The Moscow High School, at 412 E 3rd St in Moscow, Idaho, was built in 1912. The cornerstone was laid on July 6, 1912, and the building was finished in January 1913. It was listed on the National Register of Historic Places in 1992. It has also been known as the 1912 Whitworth School Building and as Moscow Junior High School. It is now the 1912 Center.

It was designed in the Classical revival architectural style by Clarence H. Hubbel and built by H.J. Skinner.

It served as a high school until 1939, then as a junior high until 1959. Classrooms served to annex the current High School through the early 1970s.

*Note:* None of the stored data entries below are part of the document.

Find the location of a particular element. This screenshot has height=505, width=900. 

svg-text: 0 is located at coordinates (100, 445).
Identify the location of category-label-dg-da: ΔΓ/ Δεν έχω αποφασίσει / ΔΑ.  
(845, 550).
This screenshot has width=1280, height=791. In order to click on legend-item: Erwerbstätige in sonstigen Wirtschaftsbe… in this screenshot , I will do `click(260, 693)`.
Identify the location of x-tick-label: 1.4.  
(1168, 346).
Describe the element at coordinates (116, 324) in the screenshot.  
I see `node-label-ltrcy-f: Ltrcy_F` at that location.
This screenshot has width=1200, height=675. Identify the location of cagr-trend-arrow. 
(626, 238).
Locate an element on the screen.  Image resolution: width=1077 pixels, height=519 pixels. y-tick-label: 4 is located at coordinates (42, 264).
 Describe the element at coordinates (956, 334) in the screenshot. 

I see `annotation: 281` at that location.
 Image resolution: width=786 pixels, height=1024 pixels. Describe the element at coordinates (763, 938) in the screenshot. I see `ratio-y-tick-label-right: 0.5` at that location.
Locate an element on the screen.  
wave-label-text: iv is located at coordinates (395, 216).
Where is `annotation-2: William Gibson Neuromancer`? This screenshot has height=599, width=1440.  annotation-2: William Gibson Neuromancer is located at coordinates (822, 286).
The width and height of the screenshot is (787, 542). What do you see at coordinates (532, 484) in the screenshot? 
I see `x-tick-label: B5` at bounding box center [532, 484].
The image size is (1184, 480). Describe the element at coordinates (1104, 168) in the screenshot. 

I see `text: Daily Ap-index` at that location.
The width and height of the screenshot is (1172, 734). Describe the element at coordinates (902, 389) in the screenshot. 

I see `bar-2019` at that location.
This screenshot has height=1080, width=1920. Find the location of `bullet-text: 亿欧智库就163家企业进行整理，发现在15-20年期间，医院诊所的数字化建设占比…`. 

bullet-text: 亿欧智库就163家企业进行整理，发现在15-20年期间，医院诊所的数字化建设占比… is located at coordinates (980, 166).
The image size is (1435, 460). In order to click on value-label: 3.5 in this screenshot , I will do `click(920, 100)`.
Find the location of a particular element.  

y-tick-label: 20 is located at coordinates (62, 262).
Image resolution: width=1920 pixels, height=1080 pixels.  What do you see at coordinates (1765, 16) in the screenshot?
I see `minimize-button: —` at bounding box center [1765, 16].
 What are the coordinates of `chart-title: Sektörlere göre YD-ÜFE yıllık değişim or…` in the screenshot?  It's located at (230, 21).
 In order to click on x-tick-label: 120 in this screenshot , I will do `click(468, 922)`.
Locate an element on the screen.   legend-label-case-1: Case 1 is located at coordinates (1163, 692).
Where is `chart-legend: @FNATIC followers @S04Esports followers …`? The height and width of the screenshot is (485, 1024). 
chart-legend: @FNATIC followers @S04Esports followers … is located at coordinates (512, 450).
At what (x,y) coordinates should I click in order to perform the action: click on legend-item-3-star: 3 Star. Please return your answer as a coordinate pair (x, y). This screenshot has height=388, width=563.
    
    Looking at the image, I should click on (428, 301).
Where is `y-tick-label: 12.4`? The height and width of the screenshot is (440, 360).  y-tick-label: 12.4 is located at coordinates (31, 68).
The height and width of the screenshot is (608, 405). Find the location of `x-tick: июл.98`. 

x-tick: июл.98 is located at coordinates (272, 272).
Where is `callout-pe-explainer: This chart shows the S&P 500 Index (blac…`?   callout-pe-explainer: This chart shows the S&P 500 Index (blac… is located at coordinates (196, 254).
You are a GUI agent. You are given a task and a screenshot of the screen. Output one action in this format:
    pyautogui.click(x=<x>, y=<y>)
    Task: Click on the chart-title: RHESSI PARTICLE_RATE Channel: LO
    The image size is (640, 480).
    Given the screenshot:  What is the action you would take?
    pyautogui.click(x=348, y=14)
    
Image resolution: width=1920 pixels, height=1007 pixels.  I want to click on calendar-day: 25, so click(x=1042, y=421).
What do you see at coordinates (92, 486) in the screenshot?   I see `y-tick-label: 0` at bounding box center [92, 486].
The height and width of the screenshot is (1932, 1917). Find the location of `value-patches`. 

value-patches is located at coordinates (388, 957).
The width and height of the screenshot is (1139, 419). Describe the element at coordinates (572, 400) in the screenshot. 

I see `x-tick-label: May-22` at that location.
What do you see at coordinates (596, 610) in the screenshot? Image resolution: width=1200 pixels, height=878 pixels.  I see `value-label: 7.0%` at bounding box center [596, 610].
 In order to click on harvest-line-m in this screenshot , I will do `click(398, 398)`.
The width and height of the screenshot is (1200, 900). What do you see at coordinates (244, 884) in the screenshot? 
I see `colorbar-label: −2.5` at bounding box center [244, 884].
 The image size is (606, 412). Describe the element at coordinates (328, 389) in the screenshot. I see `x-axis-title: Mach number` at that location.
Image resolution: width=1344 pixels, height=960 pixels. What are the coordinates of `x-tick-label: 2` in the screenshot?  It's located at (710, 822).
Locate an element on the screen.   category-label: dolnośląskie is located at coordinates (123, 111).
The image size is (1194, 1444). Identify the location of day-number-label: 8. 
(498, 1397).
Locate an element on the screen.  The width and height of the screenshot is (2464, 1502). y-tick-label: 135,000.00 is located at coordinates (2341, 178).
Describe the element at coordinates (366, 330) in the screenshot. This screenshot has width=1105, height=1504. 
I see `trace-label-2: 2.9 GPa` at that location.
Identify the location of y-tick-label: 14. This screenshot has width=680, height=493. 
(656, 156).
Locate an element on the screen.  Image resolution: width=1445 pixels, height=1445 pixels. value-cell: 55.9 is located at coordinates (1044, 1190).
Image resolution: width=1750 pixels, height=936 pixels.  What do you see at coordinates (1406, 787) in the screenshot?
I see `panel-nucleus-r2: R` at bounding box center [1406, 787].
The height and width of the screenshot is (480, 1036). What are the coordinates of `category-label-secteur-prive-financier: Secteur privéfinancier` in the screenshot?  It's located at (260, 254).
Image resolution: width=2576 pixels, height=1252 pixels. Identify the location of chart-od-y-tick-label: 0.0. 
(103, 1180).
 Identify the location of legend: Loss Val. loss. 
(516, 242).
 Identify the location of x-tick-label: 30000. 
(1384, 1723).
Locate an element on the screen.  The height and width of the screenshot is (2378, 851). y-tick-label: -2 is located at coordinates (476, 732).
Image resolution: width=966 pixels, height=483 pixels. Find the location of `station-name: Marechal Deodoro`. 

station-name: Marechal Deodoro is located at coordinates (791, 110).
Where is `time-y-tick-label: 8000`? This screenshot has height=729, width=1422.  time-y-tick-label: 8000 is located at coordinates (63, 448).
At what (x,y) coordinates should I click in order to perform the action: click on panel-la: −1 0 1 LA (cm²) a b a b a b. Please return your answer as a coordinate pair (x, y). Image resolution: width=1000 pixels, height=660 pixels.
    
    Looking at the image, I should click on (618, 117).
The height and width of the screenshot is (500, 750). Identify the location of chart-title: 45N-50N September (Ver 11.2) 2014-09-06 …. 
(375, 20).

School District #281 offices also occupied parts of the building as early as 1957 until the sale of the building to the City of Moscow in 1997. Phase I of the 1912 Center renovation opened the Great Room (the old gym), Plaza and kitchen to the community on October 27, 2001. Phase II opened the Senior Center and Friendship Hall on June 1, 2002. Heart of the Arts, Inc. (HAI), an arts non-profit founded in 2002, took over the operation of the 1912 Center from the City in May 2007. The first project done by HAI was the West Wing renovation which opened the Fiske Room and the Arts Workshop in October 2008. Exterior renovations to replace the windows and increase onsite parking took place from 2009 to 2016. The second floor renovation project added the Lecompte Auditorium and the Reception Gallery to the building in October 2020, the Community Living Room and the Chin Lew Green Dragon Game Room in September 2021 and the Book Room and the Barr Family Historic Classroom in September 2022.